A solargraph is a long-exposure image that shows the path of the sun as it arcs across the sky, usually over several months – and sometimes even longer.
Because it’s such an extreme long exposure, the image formed will record how the path of the sun varies over the weeks and months that it is exposed, and can produce pictures that are both scientifically interesting and beautiful to look at.
Fortunately, these are relatively easy and cheap to make.
In fact, all you need is an empty beer can with a small pinhole aperture loaded with a sheet of low-sensitivity photographic paper.
Position the loaded pinhole camera somewhere safe and sturdy, pointing towards the sun, and wait for three to six months.
During the exposure an image will form on the photo paper, but processing it in regular photographic chemicals will ruin the image, as it’s technically over- exposed.
The solution is a combination of old and new technologies, using a scanner to record the unprocessed image, then tweaking it in Photoshop.
Create a solargraph with one (empty!) beer can, photo paper and a scanner
In the can
Leave your can with photo paper inside it for three to six months.

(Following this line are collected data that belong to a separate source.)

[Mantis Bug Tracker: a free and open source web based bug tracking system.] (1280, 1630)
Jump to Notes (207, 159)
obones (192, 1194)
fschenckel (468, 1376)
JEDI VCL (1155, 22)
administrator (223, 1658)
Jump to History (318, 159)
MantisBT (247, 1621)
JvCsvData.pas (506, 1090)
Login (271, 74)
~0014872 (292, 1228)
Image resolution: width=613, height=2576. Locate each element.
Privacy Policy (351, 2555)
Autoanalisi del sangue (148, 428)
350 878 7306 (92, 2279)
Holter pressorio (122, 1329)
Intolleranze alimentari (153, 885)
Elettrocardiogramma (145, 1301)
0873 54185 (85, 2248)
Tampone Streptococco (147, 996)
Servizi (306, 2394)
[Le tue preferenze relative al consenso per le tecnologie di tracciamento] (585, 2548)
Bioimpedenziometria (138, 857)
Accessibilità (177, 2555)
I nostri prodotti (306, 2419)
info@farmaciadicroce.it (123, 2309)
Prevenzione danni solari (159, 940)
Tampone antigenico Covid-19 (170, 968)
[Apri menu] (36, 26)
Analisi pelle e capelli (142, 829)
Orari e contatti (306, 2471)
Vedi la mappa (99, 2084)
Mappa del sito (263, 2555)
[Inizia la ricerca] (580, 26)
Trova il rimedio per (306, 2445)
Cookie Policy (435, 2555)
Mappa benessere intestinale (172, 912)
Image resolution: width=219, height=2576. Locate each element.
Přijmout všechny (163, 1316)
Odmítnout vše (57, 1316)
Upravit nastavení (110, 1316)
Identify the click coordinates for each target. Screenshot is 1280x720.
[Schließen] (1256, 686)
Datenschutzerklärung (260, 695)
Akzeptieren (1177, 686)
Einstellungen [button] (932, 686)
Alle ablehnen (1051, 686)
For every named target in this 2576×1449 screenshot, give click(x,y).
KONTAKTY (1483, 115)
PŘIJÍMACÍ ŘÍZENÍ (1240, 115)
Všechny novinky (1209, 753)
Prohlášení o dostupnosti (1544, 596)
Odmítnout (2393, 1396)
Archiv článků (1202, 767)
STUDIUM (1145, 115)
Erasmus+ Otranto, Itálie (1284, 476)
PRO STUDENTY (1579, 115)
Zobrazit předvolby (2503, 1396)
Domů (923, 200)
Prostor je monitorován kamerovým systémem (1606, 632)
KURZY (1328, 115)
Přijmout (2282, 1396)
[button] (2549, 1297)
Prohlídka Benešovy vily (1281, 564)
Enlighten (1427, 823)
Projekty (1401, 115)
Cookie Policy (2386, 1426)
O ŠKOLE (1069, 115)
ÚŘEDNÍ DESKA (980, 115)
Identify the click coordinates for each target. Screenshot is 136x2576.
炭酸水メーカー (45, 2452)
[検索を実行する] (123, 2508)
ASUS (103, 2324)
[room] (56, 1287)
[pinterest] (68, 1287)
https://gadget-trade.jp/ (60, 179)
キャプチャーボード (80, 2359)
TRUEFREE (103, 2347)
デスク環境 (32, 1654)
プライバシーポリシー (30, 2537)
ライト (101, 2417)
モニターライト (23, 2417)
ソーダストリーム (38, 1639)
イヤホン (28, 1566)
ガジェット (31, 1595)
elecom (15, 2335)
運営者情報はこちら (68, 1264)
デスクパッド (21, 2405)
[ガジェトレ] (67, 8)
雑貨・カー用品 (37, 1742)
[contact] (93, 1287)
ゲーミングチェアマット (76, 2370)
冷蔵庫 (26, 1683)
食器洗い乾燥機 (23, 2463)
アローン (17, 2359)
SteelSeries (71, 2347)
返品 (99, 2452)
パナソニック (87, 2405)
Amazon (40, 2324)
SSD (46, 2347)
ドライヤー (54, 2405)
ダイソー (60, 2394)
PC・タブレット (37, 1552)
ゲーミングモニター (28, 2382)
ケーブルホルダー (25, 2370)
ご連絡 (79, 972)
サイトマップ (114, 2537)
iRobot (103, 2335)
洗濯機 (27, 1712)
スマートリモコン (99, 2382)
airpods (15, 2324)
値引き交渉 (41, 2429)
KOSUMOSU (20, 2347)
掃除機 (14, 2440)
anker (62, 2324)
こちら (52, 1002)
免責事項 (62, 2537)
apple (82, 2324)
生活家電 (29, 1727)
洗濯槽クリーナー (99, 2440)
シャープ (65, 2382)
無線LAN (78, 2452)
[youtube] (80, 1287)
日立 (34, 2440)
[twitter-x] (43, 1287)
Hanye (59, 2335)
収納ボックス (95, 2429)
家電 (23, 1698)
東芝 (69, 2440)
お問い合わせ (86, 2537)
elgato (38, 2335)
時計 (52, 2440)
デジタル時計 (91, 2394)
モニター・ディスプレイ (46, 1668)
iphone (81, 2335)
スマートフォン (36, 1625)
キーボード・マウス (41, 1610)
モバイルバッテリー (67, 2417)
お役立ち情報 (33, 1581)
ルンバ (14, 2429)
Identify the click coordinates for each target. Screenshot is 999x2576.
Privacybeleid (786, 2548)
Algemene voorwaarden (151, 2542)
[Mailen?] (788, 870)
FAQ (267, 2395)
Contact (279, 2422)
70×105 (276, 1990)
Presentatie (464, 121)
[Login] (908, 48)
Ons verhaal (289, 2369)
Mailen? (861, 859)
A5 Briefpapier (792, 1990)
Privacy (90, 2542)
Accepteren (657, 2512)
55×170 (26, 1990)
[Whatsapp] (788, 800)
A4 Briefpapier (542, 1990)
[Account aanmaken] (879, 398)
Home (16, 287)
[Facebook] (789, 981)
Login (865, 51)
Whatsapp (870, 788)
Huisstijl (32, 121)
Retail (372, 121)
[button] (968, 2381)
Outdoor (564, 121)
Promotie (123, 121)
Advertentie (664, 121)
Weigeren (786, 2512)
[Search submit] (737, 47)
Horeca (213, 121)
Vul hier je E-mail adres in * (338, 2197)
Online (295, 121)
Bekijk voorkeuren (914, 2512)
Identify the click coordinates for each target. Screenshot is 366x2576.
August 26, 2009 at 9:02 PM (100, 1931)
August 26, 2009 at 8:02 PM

Before you open it, let it adjust to room temperature. Open the can in a dark room (ideally with a red safe-light; if not ensure the room’s dark). Dry the paper with a hairdryer if necessary.
Scan in the dark
Set your scanner to scan an area the same size as the photo paper and turn the preview scan off. In a near-dark room, place the photo paper on the scanner, close the lid and scan in colour at 500dpi. Next, put the scanned negative into a light-tight box.
Finish in Photoshop
Open the digital scan in Photoshop and go to Edit>Transform>Flip Horizontal. Invert the image (Cmd+I) to reverse the colours from negative to positive. The pinky-brown negative will turn blue, giving an impression of sky. Tweak the contrast and colour.